Set task. Rewrite the items below with every "Where should I click to" changed to "Where do I click to", keeping all other text the same.

Data.
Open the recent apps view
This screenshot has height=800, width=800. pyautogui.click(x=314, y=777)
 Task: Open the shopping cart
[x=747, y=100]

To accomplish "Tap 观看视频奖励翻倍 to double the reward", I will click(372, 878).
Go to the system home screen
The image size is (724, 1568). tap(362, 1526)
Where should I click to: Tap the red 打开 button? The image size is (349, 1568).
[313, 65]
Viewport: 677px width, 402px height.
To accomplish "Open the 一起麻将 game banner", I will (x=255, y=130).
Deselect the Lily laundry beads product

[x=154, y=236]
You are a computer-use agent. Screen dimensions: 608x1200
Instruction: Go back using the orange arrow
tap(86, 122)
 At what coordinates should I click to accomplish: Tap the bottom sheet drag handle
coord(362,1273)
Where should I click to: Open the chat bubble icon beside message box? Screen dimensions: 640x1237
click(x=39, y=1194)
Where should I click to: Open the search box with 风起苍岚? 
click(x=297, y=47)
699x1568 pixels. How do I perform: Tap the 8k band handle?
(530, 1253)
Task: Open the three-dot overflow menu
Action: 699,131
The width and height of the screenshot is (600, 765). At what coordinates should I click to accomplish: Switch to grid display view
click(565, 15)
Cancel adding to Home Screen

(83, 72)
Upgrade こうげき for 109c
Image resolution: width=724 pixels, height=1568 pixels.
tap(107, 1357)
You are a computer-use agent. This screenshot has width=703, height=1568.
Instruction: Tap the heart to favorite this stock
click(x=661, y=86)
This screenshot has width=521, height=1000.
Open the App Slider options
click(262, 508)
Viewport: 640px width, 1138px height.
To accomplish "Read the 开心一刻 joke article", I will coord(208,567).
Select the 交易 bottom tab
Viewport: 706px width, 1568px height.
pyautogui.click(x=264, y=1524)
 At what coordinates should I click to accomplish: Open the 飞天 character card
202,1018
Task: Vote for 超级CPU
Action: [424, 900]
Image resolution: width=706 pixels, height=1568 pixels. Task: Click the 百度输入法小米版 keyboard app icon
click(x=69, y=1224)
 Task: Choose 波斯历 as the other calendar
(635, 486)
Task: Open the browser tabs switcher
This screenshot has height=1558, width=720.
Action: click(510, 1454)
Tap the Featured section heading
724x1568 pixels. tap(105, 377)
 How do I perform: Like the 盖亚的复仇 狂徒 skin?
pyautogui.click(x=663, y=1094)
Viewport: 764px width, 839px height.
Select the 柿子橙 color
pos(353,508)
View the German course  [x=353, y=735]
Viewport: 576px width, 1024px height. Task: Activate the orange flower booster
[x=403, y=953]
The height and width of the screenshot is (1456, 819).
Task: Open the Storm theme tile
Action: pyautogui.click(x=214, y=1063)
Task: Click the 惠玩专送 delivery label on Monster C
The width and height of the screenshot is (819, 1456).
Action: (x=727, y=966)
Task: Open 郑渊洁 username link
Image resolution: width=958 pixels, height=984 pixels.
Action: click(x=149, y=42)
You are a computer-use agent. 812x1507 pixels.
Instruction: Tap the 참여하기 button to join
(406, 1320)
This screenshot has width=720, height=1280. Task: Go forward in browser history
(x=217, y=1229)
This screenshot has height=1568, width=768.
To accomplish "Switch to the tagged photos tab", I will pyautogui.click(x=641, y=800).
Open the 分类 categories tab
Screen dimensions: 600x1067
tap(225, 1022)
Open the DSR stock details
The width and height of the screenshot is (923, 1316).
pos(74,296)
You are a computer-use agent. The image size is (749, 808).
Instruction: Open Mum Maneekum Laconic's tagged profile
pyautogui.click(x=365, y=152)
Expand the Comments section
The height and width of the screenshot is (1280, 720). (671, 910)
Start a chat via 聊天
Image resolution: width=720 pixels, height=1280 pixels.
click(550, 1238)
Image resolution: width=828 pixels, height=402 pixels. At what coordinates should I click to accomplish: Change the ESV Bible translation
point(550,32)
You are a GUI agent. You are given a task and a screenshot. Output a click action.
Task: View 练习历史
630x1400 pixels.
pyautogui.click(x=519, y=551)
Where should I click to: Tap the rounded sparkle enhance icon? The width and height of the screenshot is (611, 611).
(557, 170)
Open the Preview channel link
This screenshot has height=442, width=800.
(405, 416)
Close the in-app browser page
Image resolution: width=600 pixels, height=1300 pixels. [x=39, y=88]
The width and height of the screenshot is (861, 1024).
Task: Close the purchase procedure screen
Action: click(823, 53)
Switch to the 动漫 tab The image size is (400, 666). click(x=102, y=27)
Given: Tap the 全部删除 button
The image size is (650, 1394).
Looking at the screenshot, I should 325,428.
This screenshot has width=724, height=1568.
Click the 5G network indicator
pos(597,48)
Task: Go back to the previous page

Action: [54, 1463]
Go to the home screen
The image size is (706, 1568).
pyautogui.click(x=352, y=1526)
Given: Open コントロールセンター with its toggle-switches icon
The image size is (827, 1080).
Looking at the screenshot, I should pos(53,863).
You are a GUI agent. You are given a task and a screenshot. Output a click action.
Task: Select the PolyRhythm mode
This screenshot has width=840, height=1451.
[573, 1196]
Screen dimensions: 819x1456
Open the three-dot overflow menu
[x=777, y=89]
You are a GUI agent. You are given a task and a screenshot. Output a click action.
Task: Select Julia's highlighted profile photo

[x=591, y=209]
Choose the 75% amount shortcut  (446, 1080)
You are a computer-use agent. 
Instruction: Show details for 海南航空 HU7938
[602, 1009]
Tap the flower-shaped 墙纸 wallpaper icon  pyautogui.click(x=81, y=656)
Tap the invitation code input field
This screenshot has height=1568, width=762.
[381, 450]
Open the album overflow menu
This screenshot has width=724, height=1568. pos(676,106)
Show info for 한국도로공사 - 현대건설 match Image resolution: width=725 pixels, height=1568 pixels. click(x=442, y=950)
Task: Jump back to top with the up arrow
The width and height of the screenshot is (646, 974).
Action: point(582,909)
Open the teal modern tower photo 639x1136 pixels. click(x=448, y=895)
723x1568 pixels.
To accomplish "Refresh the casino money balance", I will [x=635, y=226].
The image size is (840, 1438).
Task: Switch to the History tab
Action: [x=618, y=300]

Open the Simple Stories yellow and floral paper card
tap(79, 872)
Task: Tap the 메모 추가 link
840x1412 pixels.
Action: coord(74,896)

Written answer.
Open the recent apps view
This screenshot has height=800, width=800. pyautogui.click(x=314, y=777)
 Task: Open the shopping cart
[x=747, y=100]

To accomplish "Tap 观看视频奖励翻倍 to double the reward", I will click(372, 878).
Go to the system home screen
The image size is (724, 1568). tap(362, 1526)
Where do I click to: Tap the red 打开 button? The image size is (349, 1568).
[313, 65]
Viewport: 677px width, 402px height.
To accomplish "Open the 一起麻将 game banner", I will (x=255, y=130).
Deselect the Lily laundry beads product

[x=154, y=236]
You are a computer-use agent. Screen dimensions: 608x1200
Instruction: Go back using the orange arrow
tap(86, 122)
 At what coordinates should I click to accomplish: Tap the bottom sheet drag handle
coord(362,1273)
Where do I click to: Open the chat bubble icon beside message box? Screen dimensions: 640x1237
click(x=39, y=1194)
Where do I click to: Open the search box with 风起苍岚? 
click(x=297, y=47)
699x1568 pixels. How do I perform: Tap the 8k band handle?
(530, 1253)
Task: Open the three-dot overflow menu
Action: 699,131
The width and height of the screenshot is (600, 765). At what coordinates should I click to accomplish: Switch to grid display view
click(565, 15)
Cancel adding to Home Screen

(83, 72)
Upgrade こうげき for 109c
Image resolution: width=724 pixels, height=1568 pixels.
tap(107, 1357)
You are a computer-use agent. This screenshot has width=703, height=1568.
Instruction: Tap the heart to favorite this stock
click(x=661, y=86)
This screenshot has width=521, height=1000.
Open the App Slider options
click(262, 508)
Viewport: 640px width, 1138px height.
To accomplish "Read the 开心一刻 joke article", I will coord(208,567).
Select the 交易 bottom tab
Viewport: 706px width, 1568px height.
pyautogui.click(x=264, y=1524)
 At what coordinates should I click to accomplish: Open the 飞天 character card
202,1018
Task: Vote for 超级CPU
Action: [424, 900]
Image resolution: width=706 pixels, height=1568 pixels. Task: Click the 百度输入法小米版 keyboard app icon
click(x=69, y=1224)
 Task: Choose 波斯历 as the other calendar
(635, 486)
Task: Open the browser tabs switcher
This screenshot has height=1558, width=720.
Action: click(510, 1454)
Tap the Featured section heading
724x1568 pixels. tap(105, 377)
 How do I perform: Like the 盖亚的复仇 狂徒 skin?
pyautogui.click(x=663, y=1094)
Viewport: 764px width, 839px height.
Select the 柿子橙 color
pos(353,508)
View the German course  [x=353, y=735]
Viewport: 576px width, 1024px height. Task: Activate the orange flower booster
[x=403, y=953]
The height and width of the screenshot is (1456, 819).
Task: Open the Storm theme tile
Action: pyautogui.click(x=214, y=1063)
Task: Click the 惠玩专送 delivery label on Monster C
The width and height of the screenshot is (819, 1456).
Action: (x=727, y=966)
Task: Open 郑渊洁 username link
Image resolution: width=958 pixels, height=984 pixels.
Action: click(x=149, y=42)
You are a computer-use agent. 812x1507 pixels.
Instruction: Tap the 참여하기 button to join
(406, 1320)
This screenshot has width=720, height=1280. Task: Go forward in browser history
(x=217, y=1229)
This screenshot has height=1568, width=768.
To accomplish "Switch to the tagged photos tab", I will pyautogui.click(x=641, y=800).
Open the 分类 categories tab
Screen dimensions: 600x1067
tap(225, 1022)
Open the DSR stock details
The width and height of the screenshot is (923, 1316).
pos(74,296)
You are a computer-use agent. The image size is (749, 808).
Instruction: Open Mum Maneekum Laconic's tagged profile
pyautogui.click(x=365, y=152)
Expand the Comments section
The height and width of the screenshot is (1280, 720). (671, 910)
Start a chat via 聊天
Image resolution: width=720 pixels, height=1280 pixels.
click(550, 1238)
Image resolution: width=828 pixels, height=402 pixels. At what coordinates should I click to accomplish: Change the ESV Bible translation
point(550,32)
You are a GUI agent. You are given a task and a screenshot. Output a click action.
Task: View 练习历史
630x1400 pixels.
pyautogui.click(x=519, y=551)
Where do I click to: Tap the rounded sparkle enhance icon? The width and height of the screenshot is (611, 611).
(557, 170)
Open the Preview channel link
This screenshot has height=442, width=800.
(405, 416)
Close the in-app browser page
Image resolution: width=600 pixels, height=1300 pixels. [x=39, y=88]
The width and height of the screenshot is (861, 1024).
Task: Close the purchase procedure screen
Action: click(823, 53)
Switch to the 动漫 tab The image size is (400, 666). click(x=102, y=27)
Given: Tap the 全部删除 button
The image size is (650, 1394).
Looking at the screenshot, I should 325,428.
This screenshot has width=724, height=1568.
Click the 5G network indicator
pos(597,48)
Task: Go back to the previous page

Action: [54, 1463]
Go to the home screen
The image size is (706, 1568).
pyautogui.click(x=352, y=1526)
Given: Open コントロールセンター with its toggle-switches icon
The image size is (827, 1080).
Looking at the screenshot, I should pos(53,863).
You are a GUI agent. You are given a task and a screenshot. Output a click action.
Task: Select the PolyRhythm mode
This screenshot has width=840, height=1451.
[573, 1196]
Screen dimensions: 819x1456
Open the three-dot overflow menu
[x=777, y=89]
You are a GUI agent. You are given a task and a screenshot. Output a click action.
Task: Select Julia's highlighted profile photo

[x=591, y=209]
Choose the 75% amount shortcut  (446, 1080)
You are a computer-use agent. 
Instruction: Show details for 海南航空 HU7938
[602, 1009]
Tap the flower-shaped 墙纸 wallpaper icon  pyautogui.click(x=81, y=656)
Tap the invitation code input field
This screenshot has height=1568, width=762.
[381, 450]
Open the album overflow menu
This screenshot has width=724, height=1568. pos(676,106)
Show info for 한국도로공사 - 현대건설 match Image resolution: width=725 pixels, height=1568 pixels. click(x=442, y=950)
Task: Jump back to top with the up arrow
The width and height of the screenshot is (646, 974).
Action: point(582,909)
Open the teal modern tower photo 639x1136 pixels. click(x=448, y=895)
723x1568 pixels.
To accomplish "Refresh the casino money balance", I will [x=635, y=226].
The image size is (840, 1438).
Task: Switch to the History tab
Action: [x=618, y=300]

Open the Simple Stories yellow and floral paper card
tap(79, 872)
Task: Tap the 메모 추가 link
840x1412 pixels.
Action: coord(74,896)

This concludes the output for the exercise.